## Work required
Each line below with the word "overview" needs to be copied.
--- Dataset records ---
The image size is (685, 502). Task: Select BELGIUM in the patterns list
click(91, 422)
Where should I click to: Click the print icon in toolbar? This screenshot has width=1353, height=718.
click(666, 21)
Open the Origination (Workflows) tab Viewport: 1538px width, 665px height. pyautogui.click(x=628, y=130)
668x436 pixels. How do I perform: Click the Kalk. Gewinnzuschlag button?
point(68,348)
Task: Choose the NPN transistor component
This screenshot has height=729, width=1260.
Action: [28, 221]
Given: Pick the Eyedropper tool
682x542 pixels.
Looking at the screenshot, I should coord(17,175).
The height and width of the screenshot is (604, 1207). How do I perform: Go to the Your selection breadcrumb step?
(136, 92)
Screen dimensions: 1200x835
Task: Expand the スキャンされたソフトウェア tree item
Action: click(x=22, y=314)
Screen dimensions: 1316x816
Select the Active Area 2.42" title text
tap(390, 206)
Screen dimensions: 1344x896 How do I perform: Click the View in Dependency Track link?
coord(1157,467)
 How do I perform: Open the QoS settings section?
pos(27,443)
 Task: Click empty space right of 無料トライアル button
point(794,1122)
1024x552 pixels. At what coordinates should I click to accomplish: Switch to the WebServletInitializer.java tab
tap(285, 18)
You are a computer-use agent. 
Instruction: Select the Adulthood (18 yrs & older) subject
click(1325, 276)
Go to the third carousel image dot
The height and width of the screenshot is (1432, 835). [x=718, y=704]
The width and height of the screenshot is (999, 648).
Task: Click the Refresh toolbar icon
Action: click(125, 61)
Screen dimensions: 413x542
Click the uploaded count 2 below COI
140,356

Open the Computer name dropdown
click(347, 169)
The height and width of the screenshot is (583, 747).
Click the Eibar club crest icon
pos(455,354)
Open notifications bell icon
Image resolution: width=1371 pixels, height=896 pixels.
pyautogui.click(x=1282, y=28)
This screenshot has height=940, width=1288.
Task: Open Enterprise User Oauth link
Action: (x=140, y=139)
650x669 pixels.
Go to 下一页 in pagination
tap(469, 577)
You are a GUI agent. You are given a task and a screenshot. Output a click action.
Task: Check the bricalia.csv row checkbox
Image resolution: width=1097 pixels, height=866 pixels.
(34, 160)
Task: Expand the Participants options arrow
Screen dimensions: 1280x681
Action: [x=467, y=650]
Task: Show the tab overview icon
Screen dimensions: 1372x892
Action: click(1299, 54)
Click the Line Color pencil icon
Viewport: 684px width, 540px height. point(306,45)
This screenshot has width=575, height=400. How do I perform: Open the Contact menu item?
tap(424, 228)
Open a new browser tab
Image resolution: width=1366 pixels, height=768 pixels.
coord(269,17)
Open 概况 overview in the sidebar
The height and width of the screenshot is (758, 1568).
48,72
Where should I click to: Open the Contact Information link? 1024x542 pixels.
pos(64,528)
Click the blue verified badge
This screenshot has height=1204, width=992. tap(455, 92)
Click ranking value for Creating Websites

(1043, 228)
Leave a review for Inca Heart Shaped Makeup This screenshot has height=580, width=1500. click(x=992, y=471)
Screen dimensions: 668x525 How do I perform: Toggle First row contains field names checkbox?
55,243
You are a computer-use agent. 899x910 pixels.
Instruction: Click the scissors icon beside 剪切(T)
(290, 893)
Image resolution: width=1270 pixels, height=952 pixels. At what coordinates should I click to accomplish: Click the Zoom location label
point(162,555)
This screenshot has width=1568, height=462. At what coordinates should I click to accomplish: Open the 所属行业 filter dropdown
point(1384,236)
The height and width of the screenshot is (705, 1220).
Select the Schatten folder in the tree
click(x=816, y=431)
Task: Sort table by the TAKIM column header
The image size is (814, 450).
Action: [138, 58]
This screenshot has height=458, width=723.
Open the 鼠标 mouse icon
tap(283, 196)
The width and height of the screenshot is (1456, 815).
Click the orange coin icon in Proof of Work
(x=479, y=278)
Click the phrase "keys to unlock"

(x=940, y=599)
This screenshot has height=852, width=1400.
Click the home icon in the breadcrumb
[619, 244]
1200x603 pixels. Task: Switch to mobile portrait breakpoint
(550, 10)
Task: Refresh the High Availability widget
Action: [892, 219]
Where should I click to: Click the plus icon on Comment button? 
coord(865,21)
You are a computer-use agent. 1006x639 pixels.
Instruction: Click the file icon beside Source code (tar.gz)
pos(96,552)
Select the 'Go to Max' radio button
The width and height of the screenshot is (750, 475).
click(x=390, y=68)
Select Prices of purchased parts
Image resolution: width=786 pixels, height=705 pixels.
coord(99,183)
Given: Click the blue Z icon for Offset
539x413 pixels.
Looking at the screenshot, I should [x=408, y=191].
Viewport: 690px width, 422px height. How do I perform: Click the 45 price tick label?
---
## Task answer
Task: Show the tab overview icon
Open 概况 overview in the sidebar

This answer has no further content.